2. Build ownership into the strategic value vision (e.g., adding methods for achieving staff and student ownership in the both the district’s vision and the strategic plan).
3. Leverage value over cost (this principle is aimed specifically at district level leadership).
4. Put [students] to work.
5. Boost the [Faculty] Ownership Quotient (e.g., faculty feels like a co-owner within the organization).
6. Engineer ownership through anticipatory management (e.g., create buy-in from faculty and students by planning for possible learning difficulties or setbacks).

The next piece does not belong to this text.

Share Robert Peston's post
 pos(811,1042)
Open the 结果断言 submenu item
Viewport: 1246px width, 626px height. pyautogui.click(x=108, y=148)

7. Build a strong and adaptive ownership culture (beginning at the district level and ending in the classroom, every individual associated with the district owns the teaching and learning process).
8. Sustain success.
In sum, the Ownership Quotient theory applies well to the idea of personalized learning. As students begin to own their learning, the quality of the service/student achievement linkages improve since the following elements show true ownership of learning and constructs each link in the chain:
c) self-direction, and
d) learner independence
Abel, N. (2016, February 17). What is Personalized Learning. INACOL. Retrieved July 02, 2018, from https://www.inacol.org/news/what-is-personalized-learning/
Heskett, J. L., Sasser, E. W., & Wheeler, J. (2008). The ownership quotient: Putting the service profit chain to work for unbeatable competitive advantage. Boston, Mass: Harvard Business Press.